Casual viewers (or, apparently, self-proclaimed comic fans) may view Kara Zor-El as simply "a female Superman," but the show doesn't take long to show why the character offers a much more fitting dose of wish fulfillment than DC's big blue Boy Scout ever could. Where Kal-El was born to be a superhero, Kara took a different path. She had the potential to be the same godlike being, but decided - like nearly every young man or woman in the world today has - that "the best thing I could do was fit in."
The idea of a potential superhero choosing to lead an ordinary life may seem silly, but lead Melissa Benoist carries it off convincingly. It's not an understatement to say that Benoist is the show's greatest strength... as Kara Danvers. The Glee alum was clearly chosen based on the demands of Kara's awkward, self-conscious and stammery personality, and the more time set aside for that side of the character, the better. Forming chemistry in a pilot is never easy, but the dynamics immediately formed between Kara and her sister (Chyler Leigh), boss Cat Grant (Calista Flockhart) and Jimm-- excuse us, James Olsen himself (Mehcad Brooks) are the kind that lighthearted serials are built on.

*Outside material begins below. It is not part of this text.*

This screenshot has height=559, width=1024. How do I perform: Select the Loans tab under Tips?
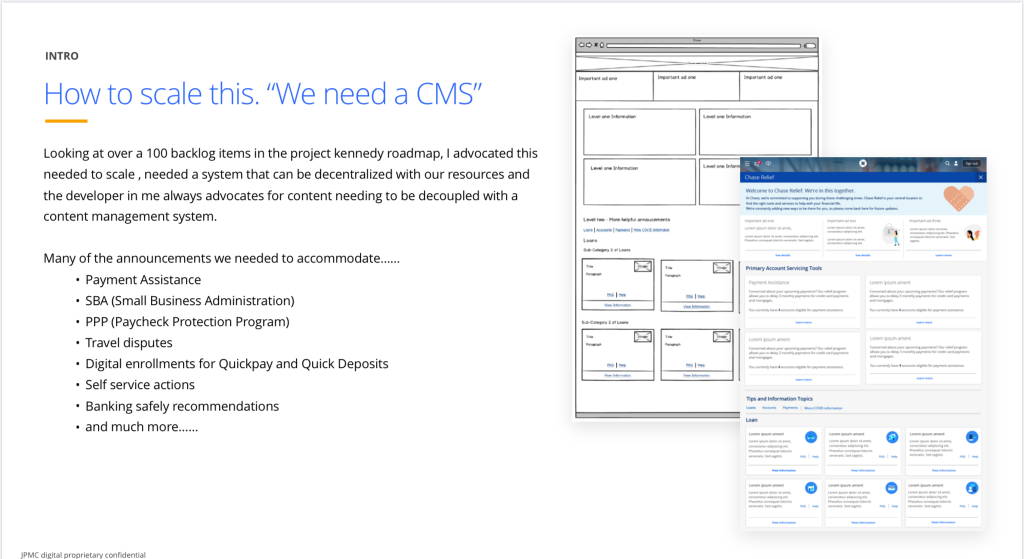(x=751, y=408)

Simply put, Benoist's Kara is likable, if a little heavy-handed in expressing her bleeding heart (blame the writers for that). As a result, who wouldn't cheer her on when she first takes to the skies to save the day with a whole city watching? In truth, the drama of Kara's everyday life (clearly influenced by Richard Donner's Superman films) isn't just the foundation of the show, but almost enough to make up a series on its own. The fact that she's Superman's cousin is just an added bonus.
Once Kara adopts her superhero alter ego, the benefits of a network budget should be clear for any fan of The CW's other superhero programming. The special effects are to be praised nearly from top to bottom, from Kara's passenger jet rescue to the standout flight sequences (which simply couldn't look any better). But the real enjoyment comes from watching Kara learn what it means to be a superhero, following most of the same steps that any comic book fan would, if given the chance.

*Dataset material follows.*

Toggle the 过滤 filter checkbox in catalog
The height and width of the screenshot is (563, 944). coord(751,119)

Relying on her friend and de facto costume designer Wynn Schott (Jeremy Jordan), the two soon usher Kara into the world of crimefighting - a process that, unfortunately, passes much, much too quickly. It's hard to talk about the Supergirl pilot without noting just how much the writers cram into a single hour of television, with a brief dose of Kara's heroics soon shuffled aside as the plot takes center stage, leaving little room for anything else.
Kara soon finds herself pulled into the Department of Extranormal Operations, filled in on an alien jailbreak, and thrown into battle against her first villain (and some old fashioned misogyny to boot). Each new subplot is clearly a season-long tease - to be expected - but in it seems foolhardy to hope that a thirty-minute long emotional arc could be as satisfying as the show seems to imply. In the end, checking off the boxes of a superhero adventure - instead of devoting time to what makes this story, and this cast, special - results in a pilot episode that feels like a proof-of-concept more than anything else.
What Comes Next?
To be fair: the concept is more than proven in the first episode. And to give the showrunners the benefit of the doubt, the demands of the pilot were laid out before knowing which parts would shine. Luckily for Supergirl, its strengths may also be what sets it aside from any other comic book TV series on the air. Was the attention drawn to the lack of female heroes on-the-nose? Most definitely. Was the action or sentimentality a little too cheesy? Sure, but so was Superman: The Movie and Lois & Clark.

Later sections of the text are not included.